In aperture priority with Auto ISO and a minimum shutter speed:

  • Leicas seem to favor low ISO over high shutter speed while some other brands do the opposite. With max ISO 1600 and min shutter 1/125 for instance, the same light conditions will result in the M choosing 1/125 and ISO 400, while Fuji would choose 1/250 and ISO 800 instead. Giving priority to shutter speed would be a big plus e.g. for street photography. But so far, my M has always proved to keep it down at lowest speed 1/125 and favor ISO no matter what.
     
  • Minimum shutter speed seems to be a misnomer as Leica will happily go below it without even warning you if proper exposure cannot be met in its limits. The underexposed red arrow does appear in the viewfinder but only when the meter is outside working range due to poor lighting conditions, unrelated to trespassing the shutter speed low limit.

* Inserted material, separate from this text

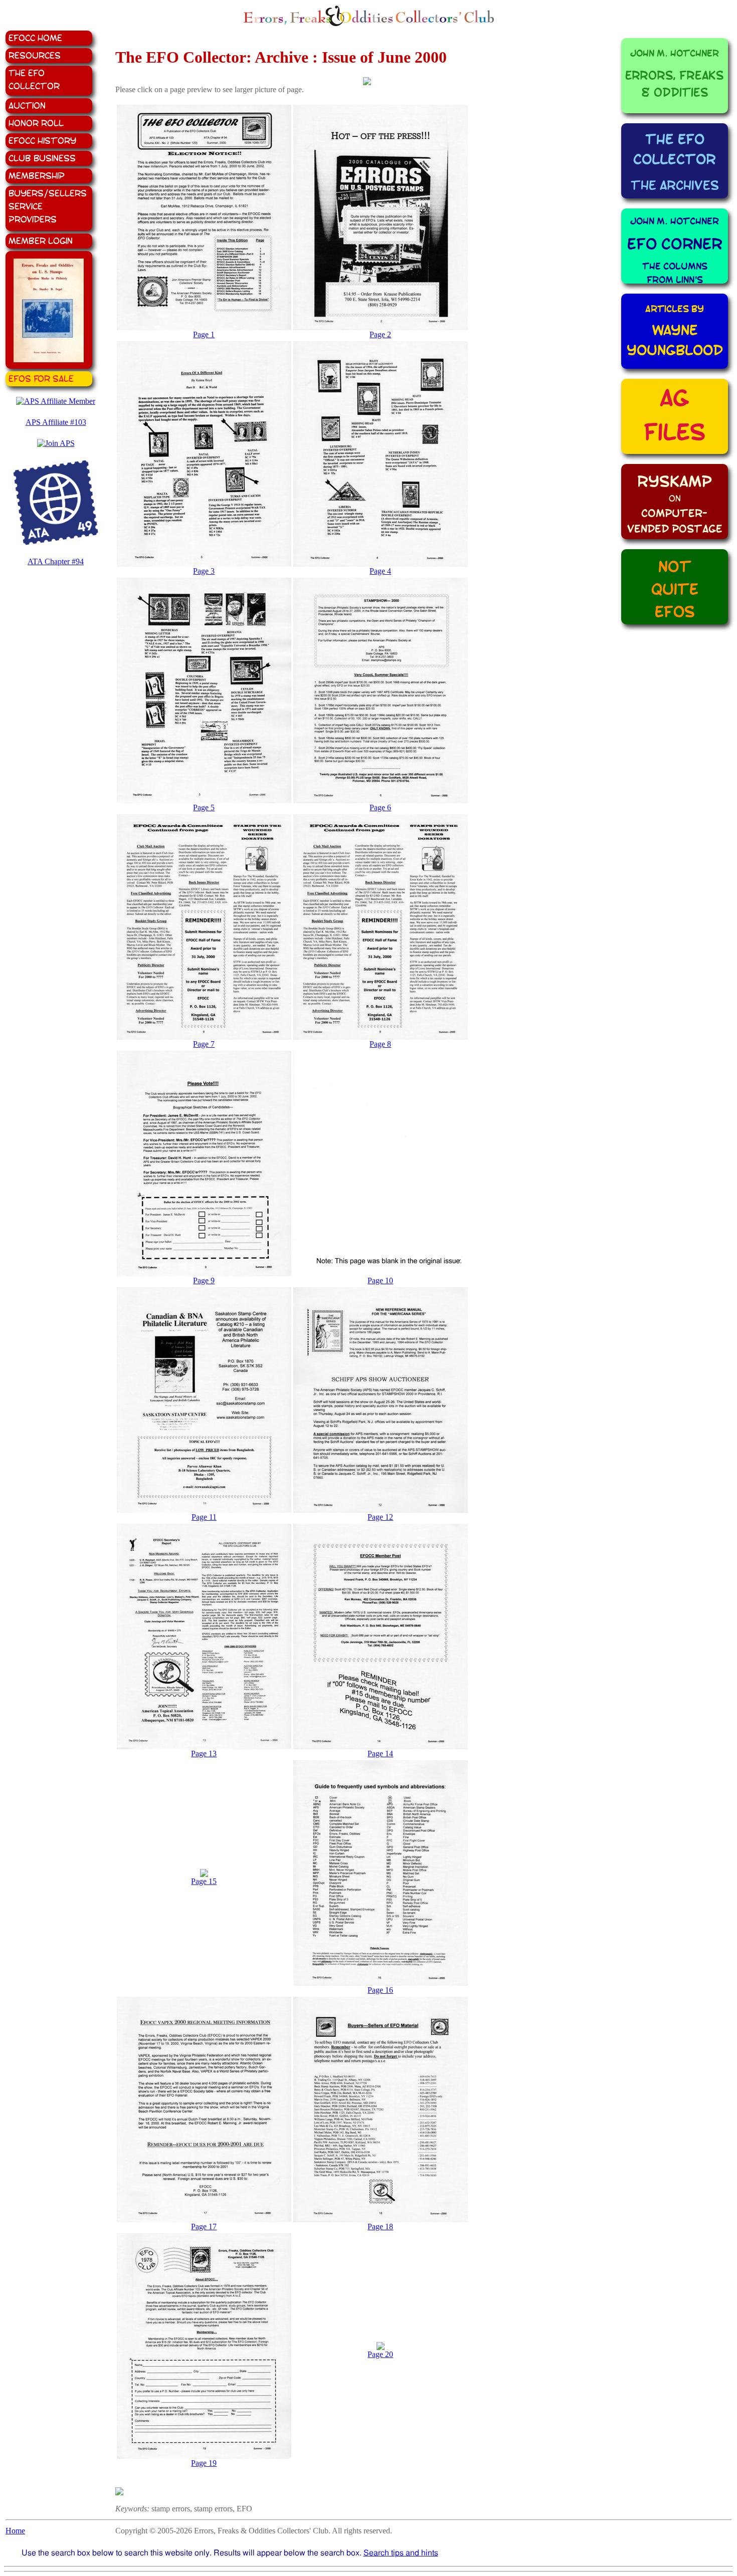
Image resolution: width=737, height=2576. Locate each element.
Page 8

In other words, maximum ISO is a hard limit but minimum shutter speed is not. This is what I think the M algorithm does:

1. | Set the shutter speed to Maximum Exposure Time from the menu. Calculate ISO required to achieve correct exposure at aperture set by user.

2. |==(correct exposure) => OK to take picture
3. |==(no ISO within range can give correct exposure) => calculate degraded shutter speed for maximum ISO. Go to 2.

TL;DR: in practice, the "maximum exposure time" menu setting is the base shutter speed that the camera will start from to calculate the ISO on a first attempt. But if the attempt is unsuccessful it will not hesitate to disregard that shutter speed setting and go slower.

Does this seem right or am I missing something? Is it the same in recent M iterations? I would be happy enough if the camera could at least display something when min shutter speed is slashed, but I don't see anything.